Saved entries
□ □ □
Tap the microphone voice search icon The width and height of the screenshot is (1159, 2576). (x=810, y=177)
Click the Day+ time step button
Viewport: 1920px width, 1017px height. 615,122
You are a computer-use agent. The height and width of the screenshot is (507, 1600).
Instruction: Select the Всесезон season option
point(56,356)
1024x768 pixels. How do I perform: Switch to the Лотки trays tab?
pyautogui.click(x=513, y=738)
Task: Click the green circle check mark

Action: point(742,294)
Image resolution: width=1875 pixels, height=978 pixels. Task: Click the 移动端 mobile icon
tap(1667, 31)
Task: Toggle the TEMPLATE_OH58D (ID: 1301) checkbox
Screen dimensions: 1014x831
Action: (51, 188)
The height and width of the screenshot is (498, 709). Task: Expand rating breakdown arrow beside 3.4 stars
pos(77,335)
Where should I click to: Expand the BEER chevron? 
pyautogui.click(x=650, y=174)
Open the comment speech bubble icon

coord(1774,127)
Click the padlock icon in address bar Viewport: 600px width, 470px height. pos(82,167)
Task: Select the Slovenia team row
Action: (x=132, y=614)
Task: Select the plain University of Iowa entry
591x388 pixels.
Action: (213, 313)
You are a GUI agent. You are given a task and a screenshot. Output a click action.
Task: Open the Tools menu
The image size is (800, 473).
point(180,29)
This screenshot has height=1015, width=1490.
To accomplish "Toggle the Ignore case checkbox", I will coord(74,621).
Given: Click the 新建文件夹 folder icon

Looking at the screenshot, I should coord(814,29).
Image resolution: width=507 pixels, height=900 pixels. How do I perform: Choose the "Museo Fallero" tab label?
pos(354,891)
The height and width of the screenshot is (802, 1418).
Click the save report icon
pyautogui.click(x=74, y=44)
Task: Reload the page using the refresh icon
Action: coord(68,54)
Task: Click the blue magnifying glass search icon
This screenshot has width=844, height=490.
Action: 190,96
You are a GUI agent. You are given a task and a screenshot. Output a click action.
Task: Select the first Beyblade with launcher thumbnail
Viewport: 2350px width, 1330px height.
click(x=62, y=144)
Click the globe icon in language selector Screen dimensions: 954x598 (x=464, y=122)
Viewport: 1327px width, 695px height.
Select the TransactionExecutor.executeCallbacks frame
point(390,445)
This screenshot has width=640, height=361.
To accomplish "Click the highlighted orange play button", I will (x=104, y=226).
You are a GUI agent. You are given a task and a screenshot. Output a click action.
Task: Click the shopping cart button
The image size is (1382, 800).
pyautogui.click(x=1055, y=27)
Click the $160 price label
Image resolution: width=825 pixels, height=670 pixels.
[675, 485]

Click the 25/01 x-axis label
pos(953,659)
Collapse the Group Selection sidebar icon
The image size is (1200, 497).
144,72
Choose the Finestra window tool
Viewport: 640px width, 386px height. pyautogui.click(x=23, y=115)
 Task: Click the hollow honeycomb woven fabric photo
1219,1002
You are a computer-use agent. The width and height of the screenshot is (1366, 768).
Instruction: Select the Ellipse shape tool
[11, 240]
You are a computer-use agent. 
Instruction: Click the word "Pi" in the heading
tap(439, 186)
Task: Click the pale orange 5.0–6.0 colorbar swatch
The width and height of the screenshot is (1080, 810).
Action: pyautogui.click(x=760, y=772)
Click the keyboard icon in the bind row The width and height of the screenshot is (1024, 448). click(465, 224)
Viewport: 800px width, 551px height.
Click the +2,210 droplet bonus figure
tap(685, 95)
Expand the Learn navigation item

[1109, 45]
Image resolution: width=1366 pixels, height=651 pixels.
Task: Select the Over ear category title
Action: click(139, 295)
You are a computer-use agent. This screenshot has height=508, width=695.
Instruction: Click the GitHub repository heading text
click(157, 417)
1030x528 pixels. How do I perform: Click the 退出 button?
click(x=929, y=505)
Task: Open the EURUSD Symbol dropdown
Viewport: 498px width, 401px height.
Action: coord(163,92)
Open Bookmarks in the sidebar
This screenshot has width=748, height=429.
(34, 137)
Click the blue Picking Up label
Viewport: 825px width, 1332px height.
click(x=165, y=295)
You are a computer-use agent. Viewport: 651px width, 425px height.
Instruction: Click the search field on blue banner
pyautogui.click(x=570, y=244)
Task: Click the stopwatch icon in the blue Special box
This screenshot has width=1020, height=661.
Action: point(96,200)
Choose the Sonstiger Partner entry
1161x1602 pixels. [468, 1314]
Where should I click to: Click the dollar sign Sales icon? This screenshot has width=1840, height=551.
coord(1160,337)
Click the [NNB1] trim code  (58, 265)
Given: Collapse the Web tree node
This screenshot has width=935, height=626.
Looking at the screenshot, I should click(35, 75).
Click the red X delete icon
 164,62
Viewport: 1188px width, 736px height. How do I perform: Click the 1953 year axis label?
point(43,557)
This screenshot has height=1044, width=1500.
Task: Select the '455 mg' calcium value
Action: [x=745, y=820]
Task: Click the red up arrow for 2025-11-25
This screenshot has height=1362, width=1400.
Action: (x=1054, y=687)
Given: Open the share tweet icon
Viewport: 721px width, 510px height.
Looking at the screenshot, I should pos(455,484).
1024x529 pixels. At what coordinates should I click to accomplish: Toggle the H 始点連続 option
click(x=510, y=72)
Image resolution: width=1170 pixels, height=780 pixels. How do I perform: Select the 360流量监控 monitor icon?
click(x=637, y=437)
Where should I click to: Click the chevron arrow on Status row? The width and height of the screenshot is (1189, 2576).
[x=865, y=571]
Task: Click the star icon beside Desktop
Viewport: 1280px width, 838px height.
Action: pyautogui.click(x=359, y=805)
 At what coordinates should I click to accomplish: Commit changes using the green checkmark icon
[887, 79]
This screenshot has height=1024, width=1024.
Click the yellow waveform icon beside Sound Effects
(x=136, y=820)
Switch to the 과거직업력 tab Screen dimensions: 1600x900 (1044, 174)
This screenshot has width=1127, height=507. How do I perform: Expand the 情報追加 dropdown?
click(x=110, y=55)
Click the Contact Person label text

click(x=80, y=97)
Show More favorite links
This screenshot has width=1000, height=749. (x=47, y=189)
□ □ □
:: Task requirements ::
Could you reproduce, exactly, every line above from the line with "Instruction: Click the search" to the line with "Click the [NNB1]", and no other line? Both ends count.

:: Result of this exercise ::
Instruction: Click the search field on blue banner
pyautogui.click(x=570, y=244)
Task: Click the stopwatch icon in the blue Special box
This screenshot has width=1020, height=661.
Action: point(96,200)
Choose the Sonstiger Partner entry
1161x1602 pixels. [468, 1314]
Where should I click to: Click the dollar sign Sales icon? This screenshot has width=1840, height=551.
coord(1160,337)
Click the [NNB1] trim code  (58, 265)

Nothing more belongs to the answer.